Anheuser-Busch-InBev hat eben eine Österreich-Gesellschaft mit Sitz in Wien gegründet. Ein schlechtes Timing für die geplante Marken-Offensive.

Lennart Kübler, Country Manager von Anheuser-Busch InBev in Österreich

Mit seiner populären Marke Corona will Anheuser- Busch InBev in Österreich fürs Erste "etwas leiser sein".

Seine Businesspläne kann Lennart Kübler, Country Manager von Anheuser-Busch InBev in Österreich, schon wieder einstampfen. Der weltgrößte Bierkonzern, hat am 23. März eine Österreich-Gesellschaft mit Sitz in Wien eröffnet, um seine Marken wie Bud oder Stella Artois, die bisher über lokale Partner vertrieben wurden, noch stärker zu pushen.

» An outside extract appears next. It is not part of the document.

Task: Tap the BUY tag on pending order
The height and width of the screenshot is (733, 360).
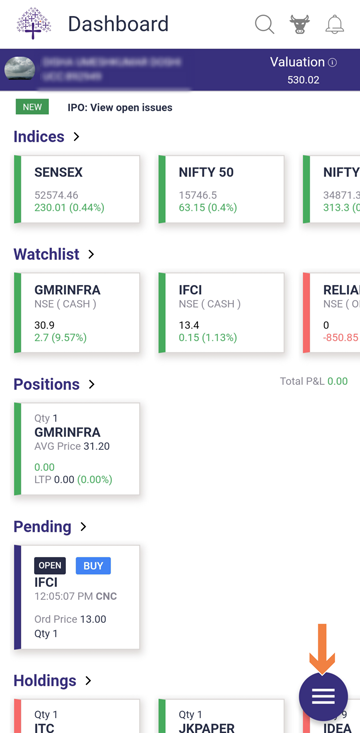Action: (x=93, y=566)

Doch dem Österreich-Chef macht ausgerechnet ein Virus einen Strich durch die Rechnung, das zugleich den Namen eines seiner populärsten Biere trägt: Corona. "Wir werden mit der Marke zunächst einmal etwas leiser sein", gibt Kübler Abwarten als Parole aus.

"Kein Markenproblem"

Aber nutzen ihm die Schlagzeilen über Corona-Partys oder beschädigen der Schrecken und die Angst, die das Virus begleiten, die Marke nachhaltig? "Es gibt ein Kategorieproblem, kein Markenproblem", behauptet er. Die Konkurrenz von Heineken, Gösser & Co sei durch die Schließung der Lokale genauso stark betroffen. Bitter sei das vorzeitige Ende der Skisaison - das in Hütten beliebte Franziskaner Weißbier gehört ebenfalls zum Konzern.

In China, wo das Leben in eine Art Normalität zurückkommt, wird der Multi nun genau beobachten, wie sich die dort beliebte Marke Corona entwickelt. In Österreich soll vor allem Bud als globales, urbanes Bier positioniert werden.